By Professor Jeffery Atik
Neil Irwin's The Alchemists delivers on its promise: the book is a central banker's view of the 2007/2008 Financial Crisis and the more recent (and related) Euro Crisis. Only the subtitle disappoints: The Alchemists isn't quite the story of the three central bankers depicted on its cover (Bernanke, Trichet and Mervyn King). Rather, The Alchemists offers a thorough treatment of Bernanke's crisis-plagued tenure at the Fed and insightful coverage of the ECB's Trichet - until Trichet morphs into Mario Draghi just in time for the worst of the Euro Crisis. Plus the odd bit of Bank of England's Mervyn King thrown in for comic relief. No doubt Irwin's project was inspired by Liaquat Ahamed's Lords of Finance, winner of the 2010 Pulitzer Prize, which treats four central bankers (their philosophies and their quirks) from the 1920s: the UK's Montague Norman, France's Emile Moreau, Germany's Hjalmar Schacht and the Fed's Benjamin Strong. Now these were central bankers: they dominated the monetary policies of their day.

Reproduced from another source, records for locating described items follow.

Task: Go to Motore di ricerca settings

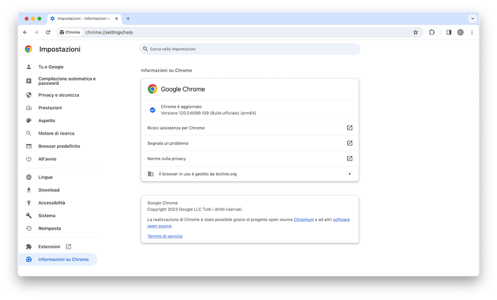Action: pos(56,133)
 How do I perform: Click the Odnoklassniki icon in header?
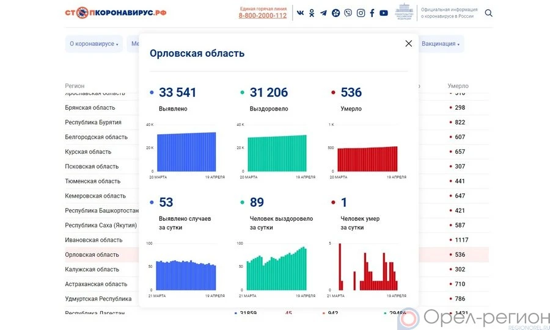(x=312, y=13)
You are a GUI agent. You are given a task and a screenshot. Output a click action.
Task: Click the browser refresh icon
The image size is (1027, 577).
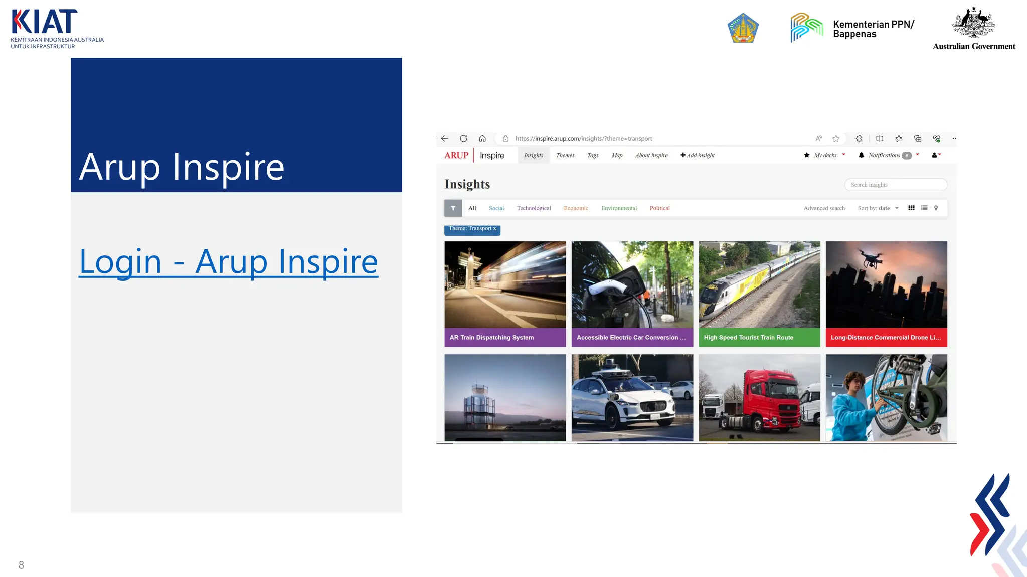click(x=463, y=139)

Our contemporary central bankers lack some of the color of their predecessors (save Mervyn King, who is pretty darn colorful). Moreover, their field of action is much more circumscribed. They can be checked by other personalities within their respective institutions, by intimidating political leaders, and by uncooperative markets. These bankers do manage, at least in this account, to largely have their way in responding to the crises, through will and manipulation, and by playing on the palpable belief that no one else has any better idea of what to do.
Irwin's story begins with the shudders in the market in late 2007, when BNP is the first major institution to admit it had no real idea how much those tricky mortgage-backed securities were worth. The response by Trichet is immediate - and is the precursor of many more ECB interventions. Things get much much worse in the following year with the fall of Lehman Brothers. Lehman's collapse is marked by the surprising non-intervention of the Fed. Irwin's account of the abandonment of Lehman Brothers is thin - but he suggests that the Fed may have felt it had no clear legal basis to act. Bernanke no doubt learned many things from the Lehman Brothers fiasco, including (perhaps) the advantages of being a bit less scrupulous in respecting the limits of the Fed's authority.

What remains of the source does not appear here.